Collected data:
☆ ☆ ☆ ☆ ☆ ☆ ☆

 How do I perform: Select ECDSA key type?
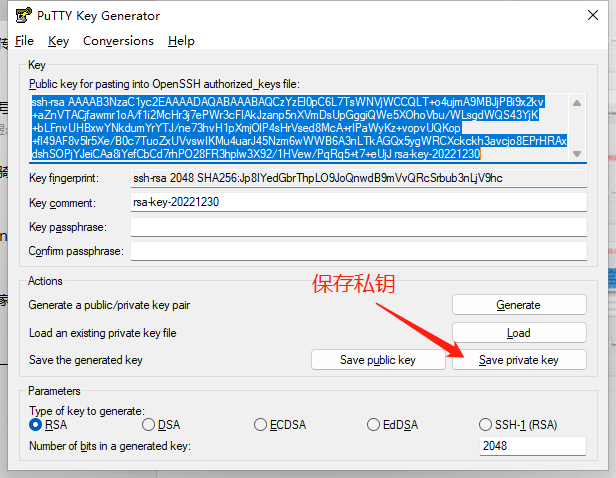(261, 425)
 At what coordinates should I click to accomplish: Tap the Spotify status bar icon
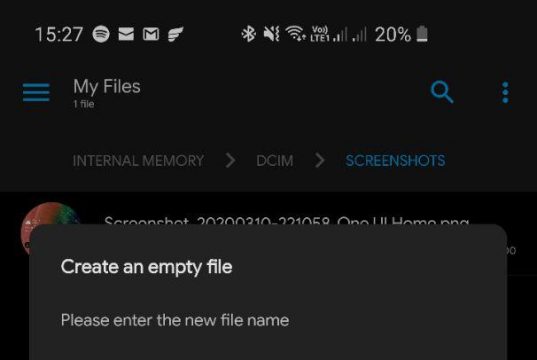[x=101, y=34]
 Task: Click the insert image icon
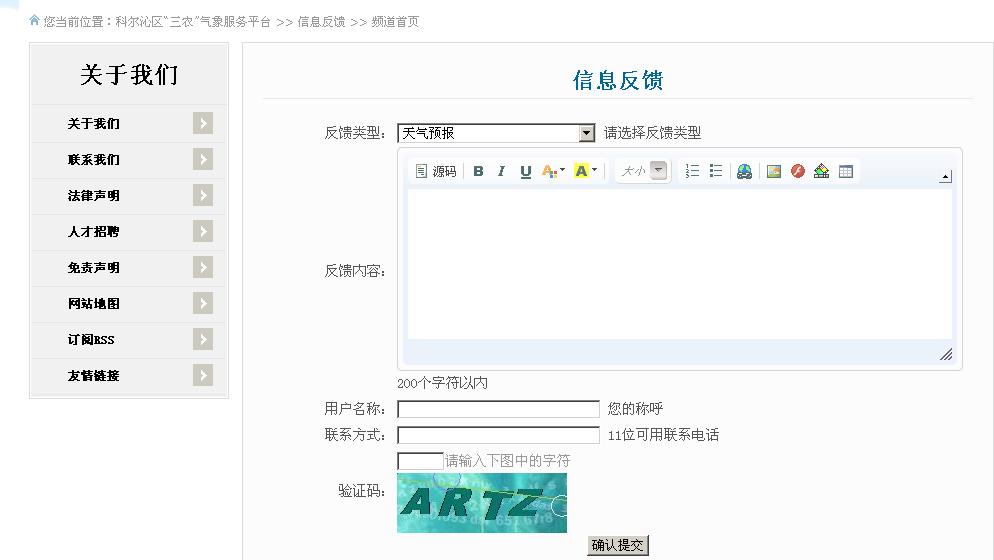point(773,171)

☆ ☆ ☆ ☆ ☆ ☆ ☆

◆ **Task item**
Your answer must be an exact repeat of the records above, with the pictures left out.

◆ **Exercise answer**
 How do I perform: Select ECDSA key type?
(261, 425)
 At what coordinates should I click to accomplish: Tap the Spotify status bar icon
[x=101, y=34]
 Task: Click the insert image icon
point(773,171)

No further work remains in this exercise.